Results show that there was no main effect of clipboard but that there was a correlation between the mayor and city evaluations in the heavy clipboard condition (r=.42 p.<05) not in the light clipboard condition (r=-.23, n.s.). The authors conclude that there was more cognitive elaboration in the heavy clipboard condition than in the light clipboard condition.
Question 5 
I don’t quite understand how this task measures cognitive elaboration. It seems a rather indirect way. Can you clarify?  Also, was this the pattern you had predicted?
 NJ: You are right that cognitive elaboration is just one possible explanation. A better test was done in study 4. 
Study 4 examines the effect of weight on the evaluation of strong versus weak arguments, again in attempt to investigate the effect of weight on cognitive elaboration. The authors predict that holding the heavy clipboard will cause the subjects to assign proportionally more “weight” to strong arguments and less to weak ones, leading to more polarization in their evaluation of these arguments.
Question 6 
Again, this seems like a big step to me. What is the mechanism you think is at work here?
NJ: probably the same mechanism as in Study 2 and 3: weight signals potency, and if participants were looking for cues how important or valuable the issue at stake was for them, they used the - actually irrelevant - information of the clipboard weight.
The results show an interaction between clipboard and argument strength, p=.008. Although subjects holding the heavy clipboard agreed with more with the strong than with the weak arguments (p=.03) this difference was larger in the light clipboard condition (p<.001).

The authors conclude that “weight influences how people deal with abstract issues much as it influences how people deal with concrete objects: It leads to greater investment of effort. In our studies, weight led to greater elaboration of thought, as indicated by greater consistency between related judgments, greater polarization between judgments of strong versus weak arguments, and greater confidence in one’s opinion.”
Question 7  
Your studies focused more on abstract issues than on concrete objects. However, you did not conduct tests on concrete objects. Do you expect that the effect of weight would have been larger, equally large, or smaller if you had used objects? 
NJ: the effect seems to be stronger and more robust if the value of concrete objects is judged. We did the most difficult but perhaps also more interesting studies.
DL: I think that heavy and light objects are much more strongly related to psychological value. So, the effects should be larger. I would guess it is not difficult to find these effects – we have done so a number of times, and so have others.

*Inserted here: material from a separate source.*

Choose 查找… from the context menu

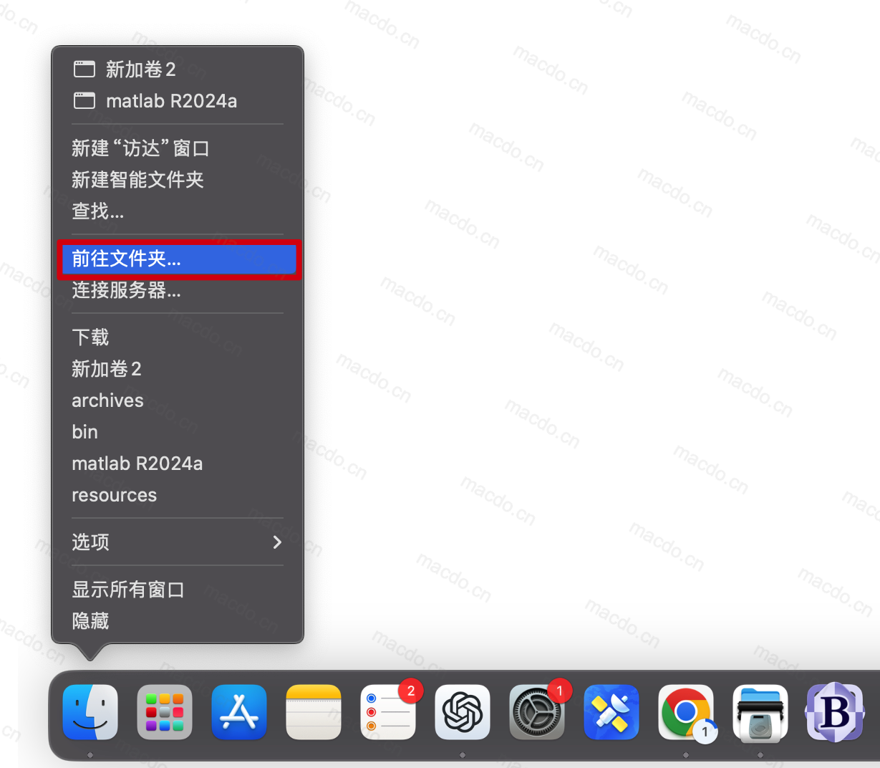[x=97, y=211]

The article was published and a number of years later, the authors did something remarkable. They posted a “failed” (we still have to establish what it means to say that a replication attempt “failed”) replication of one of the experiments in the paper (Study 3) on the PsychFiledrawer website.
Question 8  
What was your reasoning behind (1) conducting the replication and (2) posting it on the PsychFiledrawer site? 
NJ: we conducted the replication study on psychfiledrawer.org at the same time as the four published studies. As I have already said on psychfiledrawer, I believed back then that there were good reasons why the study failed (noise, changing attitudes, lack of power etc.) and it didn't occur to me that not mentioning it would do any harm. Only later when I learned that people were interested in the replicability of our finding (we received several requests to help with meta analyses) we decided that we should publish the results of the study.
DL: First of all, the ʽreplicationʼ was performed together with the initial studies, but because it was not significant, it was not submitted for publication. We now understand all our studies were underpowered, and not all studies should have been expected to work. When we published the paper, we did the normal thing, and not mention the non-significant finding. Now, with our increased understanding and thoughts about how you should do science, we wanted to do the right thing.
 Question 9  
How do you evaluate the result of your replication in the context of the original experiment?
 NJ: I still believe that there are good reasons why the study failed: noisy environment and a topic on which public attitudes were changing rapidly at that time. Lack of power was also a problem. 
DL: The robustness of the effect in that study remains uncertain.
There are two other replication attempts on the site performed by other researchers. One is a success (replicating the original Study 2) and the other a failure (not replicating the original Study 2).
Question 10  
How do you evaluate the result of these attempts?  
 NJ: Apparently, it's not so easy to replicate our effects but at least some independent researchers were successful. I think that there are some parameters that we still don't understand that are necessary to take into account to find the weight-importance effect. It would be cool if someone published a paper on when our findings replicate and when not (hopefully experimenter demand or other artefacts are not an issue but if so, I'll be able to live with it). 
DL: In the failed replication, there might have been a ceiling effect, as those authors note. Or, the effect might not be robust. We need meta-analyses to know more (and these are being performed).
IJzerman and colleagues attempted to replicate (Study 2 in their paper) the original Study 2 (apparently the most popular among replicators). They found that subjects holding the heavy clipboard gave higher importance ratings that subjects holding the light clipboard but this difference was not significant, p=.12.
Question 11
What were your reasons for performing this replication attempt? And how do you evaluate the results? Does significance matter in a replication result? 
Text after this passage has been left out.